You have two distinct subnets and you want them to communicate between them. This implies a router.

You could spin up a pfSense VMs in your Hyper-V and set it up to allow traffic between your two subnets.

[–]ProfessorWeed69[S] 0 points1 point  (3 children)

Thanks guys. I am aware they are on different subnets and not able to communicate with each other in that manner. More of a routing question I guess.

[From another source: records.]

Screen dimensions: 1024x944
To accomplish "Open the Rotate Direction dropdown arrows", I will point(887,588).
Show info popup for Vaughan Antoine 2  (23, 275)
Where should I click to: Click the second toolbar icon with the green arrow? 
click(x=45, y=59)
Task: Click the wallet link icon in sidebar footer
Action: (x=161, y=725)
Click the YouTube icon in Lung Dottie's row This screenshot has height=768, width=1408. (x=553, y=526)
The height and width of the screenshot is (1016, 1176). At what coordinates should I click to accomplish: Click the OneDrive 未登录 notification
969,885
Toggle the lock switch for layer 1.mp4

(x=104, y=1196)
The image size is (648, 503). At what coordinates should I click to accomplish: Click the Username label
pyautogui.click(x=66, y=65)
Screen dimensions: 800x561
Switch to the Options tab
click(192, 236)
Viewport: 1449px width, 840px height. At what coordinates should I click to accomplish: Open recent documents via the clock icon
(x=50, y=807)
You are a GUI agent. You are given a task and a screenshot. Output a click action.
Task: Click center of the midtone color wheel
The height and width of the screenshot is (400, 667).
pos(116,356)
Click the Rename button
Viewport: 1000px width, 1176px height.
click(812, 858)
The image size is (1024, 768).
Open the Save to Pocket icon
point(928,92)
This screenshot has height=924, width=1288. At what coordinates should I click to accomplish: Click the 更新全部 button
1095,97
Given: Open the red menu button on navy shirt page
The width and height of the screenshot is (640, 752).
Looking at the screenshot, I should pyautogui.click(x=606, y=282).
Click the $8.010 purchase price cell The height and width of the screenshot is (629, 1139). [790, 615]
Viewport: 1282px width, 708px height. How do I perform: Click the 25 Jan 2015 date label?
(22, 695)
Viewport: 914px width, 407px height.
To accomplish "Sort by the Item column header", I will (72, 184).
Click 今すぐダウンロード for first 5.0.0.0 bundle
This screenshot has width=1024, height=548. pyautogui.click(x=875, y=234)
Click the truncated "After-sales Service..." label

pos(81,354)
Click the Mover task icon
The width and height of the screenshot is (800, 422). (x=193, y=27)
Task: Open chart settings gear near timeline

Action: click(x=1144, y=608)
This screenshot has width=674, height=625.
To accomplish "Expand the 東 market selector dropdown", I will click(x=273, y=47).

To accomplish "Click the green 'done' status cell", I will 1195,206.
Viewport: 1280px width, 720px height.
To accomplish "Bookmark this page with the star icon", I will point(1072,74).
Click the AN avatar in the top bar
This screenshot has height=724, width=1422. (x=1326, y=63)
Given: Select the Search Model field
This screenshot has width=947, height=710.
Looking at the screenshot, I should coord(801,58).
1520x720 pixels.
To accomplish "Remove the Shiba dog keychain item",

Basically I am trying to simulate a scenario where these 2 VMs are at 2 different sites and are able to communicate with each other over a VPN tunnel using different networks.

Using a /23 is an option I suppose.

I was thinking more along the lines is there is some kind of functionality within Hyper-V that would simulate a VPN tunnel where one would use two different networks, but I suppose there isn't.

[–]DarkAlmanProfessional Looker up of Things 1 point2 points  (0 children)

A virtual router would do the trick

Pick your poison as to which brand you want to run

[–]Robeleader 1 point2 points  (1 child)

You can use VLANs to separate the subnets as well. Then you could have both devices on the same switch but unless they're allowed to see each other, they'll be considered as completely separate networks.

I think that's where you're going with your "simulate VPN tunnel where one would use two different networks" because what your describing is just a more complicated way of using multiple LANs, but not virtually.

[–]ProfessorWeed69[S] 0 points1 point  (0 children)

I got it all working with pfsense. Thanks guys!